Den dreien gelingt es einen zweiten Fluchtversuch zu unternehmen. Diesmal mit der Hilfe zweier Schlepper aus der Schweiz, die sie beim Zoll Schmitter über die Grenze bringen. Bei einer Familie können sie schlafen und ihre Sachen trocknen, bevor es versteckt unter einer Plane eines Lastwagens über die ebenfalls bewachte Rheinbrücke nach Widnau hinübergeht. 

Ende November steht Erich Billig vor Paul Grüninger in St. Gallen, der die erlösenden Worte spricht. „Si chönd blibe“ Drei Wochen wird Billig im Lager Diepoldsau interniert, dann nimmt eine Familie in St. Gallen ihn auf. Eine Lehre darf er zunächst nicht machen, die Fremdenpolizei verbietet den Flüchtlingen jede Erwerbsarbeit. Erst als sich ein jüdischer Unternehmer für Erich einsetzt, kann er in Rorschach den Beruf eines Maschinenmechanikers lernen. 

1942 trifft bei der Familie Bannwart in St. Gallen der Brief seiner Mutter ein. 

„Wo Papa ist weiss ich nicht. Auch an Fam(ilie) Bannwart viele Grüsse. Sei nochmals umarmt von Deiner Mama.
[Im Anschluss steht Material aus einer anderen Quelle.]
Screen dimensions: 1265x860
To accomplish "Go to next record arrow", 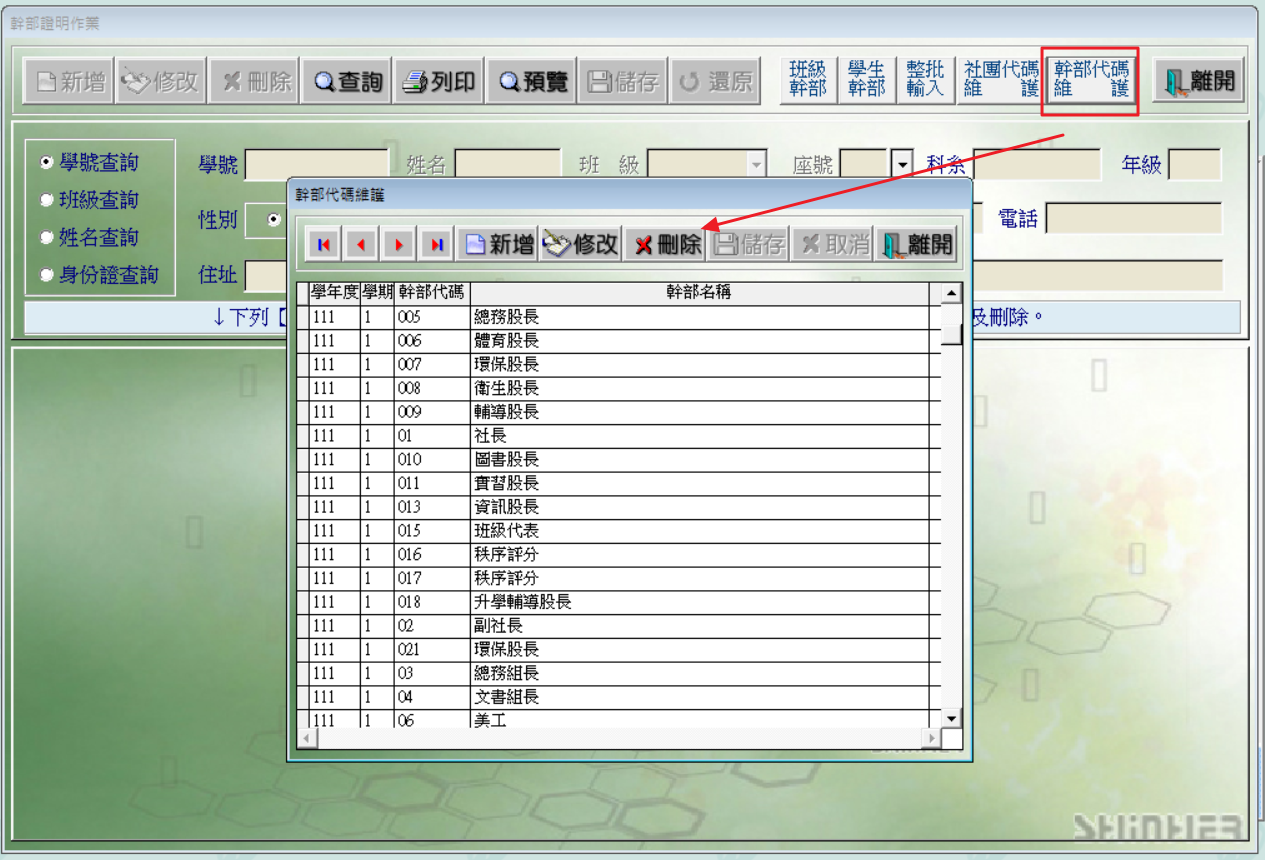I will coord(399,245).
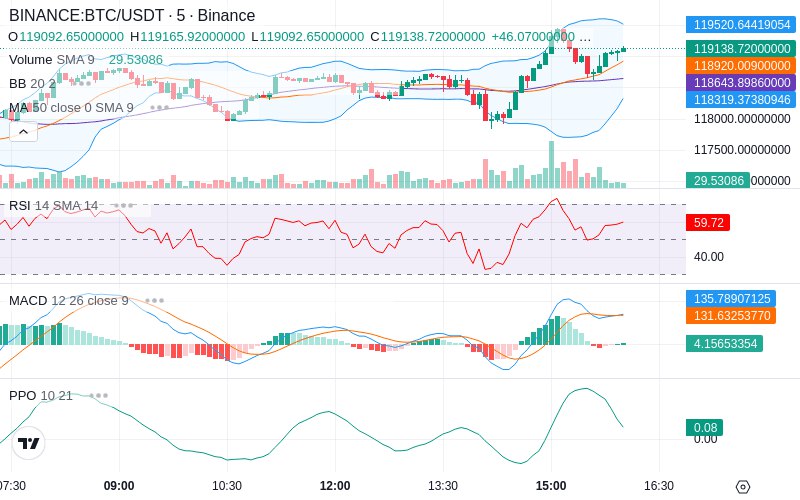800x500 pixels.
Task: Collapse the indicator legend with the chevron button
Action: coord(23,130)
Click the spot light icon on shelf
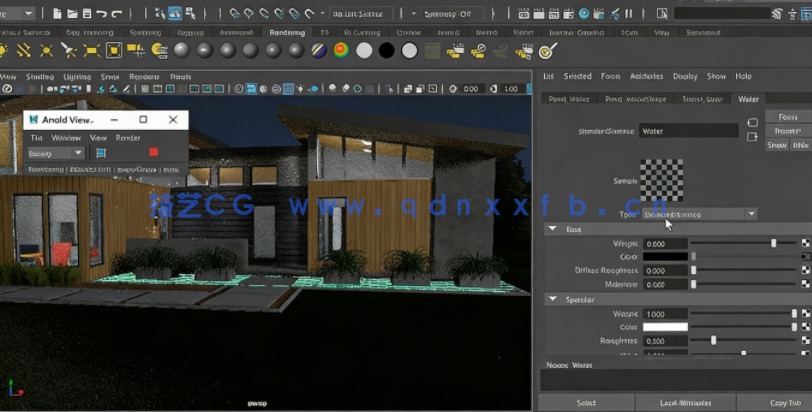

Vorläufig kommen wir nach Rifsalt ins Camp. Wo es dann hingeht, weiss ich nicht.“ 

Gisèle Billig hat diesen Brief nicht per Post schicken können. Aus Wien ist sie nach Italien geflohen. Von dort weiter nach Südfrankreich. In die rettende Schweiz zu ihrem Sohn darf sie nicht einreisen. Schließlich wird sie in Rivesaltes interniert. Den Brief wirft sie aus dem Fenster des Deportationszuges. Jemand findet ihn und schickt ihn tatsächlich nach St. Gallen.

Von Rivesaltes wird Gisèle Billig nach Paris ins Durchgangslager Drancy verschleppt. Am 7. September 1942 wird sie nach Auschwitz deportiert.  

Erich Billig hat nichts mehr von ihr gehört. Nach dem Krieg heiratet er Hildegard Bannwart, die Tochter seiner Pflegefamilie. Hildegard verliert damit für Jahre ihre Schweizer Staatsbürgerschaft. Die Schweiz macht es den beiden nicht leicht. Es dauert lange, bis sie die Schweizer Staatsbürgerschaft erlangen können. Billig macht Karriere in verschiedenen Maschinenfabriken und die beiden ziehen in die Westschweiz. 


[1] Stefan Keller: Grüningers Fall. Geschichten von Flucht und Hilfe. Zürich 1993, S. 183.




Brief von Gisèle Billig an Erich Billig, 1942
Archiv Stefan Keller, Zürich

Kurzbiografien der genannten Personen

Erich Billig geboren 1924 in Wien, gestorben 20.6.2020. Ende November 1938 gelang es ihm zusammen mit zwei anderen Flüchtlingen, nach einem zunächst erfolglosen Versuch, von Altach aus in die Schweiz zu fliehen, nach St. Gallen zu kommen. Seine Mutter, die über Italien nach Südfrankreich geflohen war, wurde deportiert und in Auschwitz ermordet. Billig wurde von einer christlichen Familie aufgenommen, deren Tochter er später heiratete. Und die aufgrund dieser Heirat zunächst ihre Schweizer Staatsbürgerschaft verlor. Er erlernte den Beruf des Maschinenmechanikers und zog mit seiner Frau in die Westschweiz.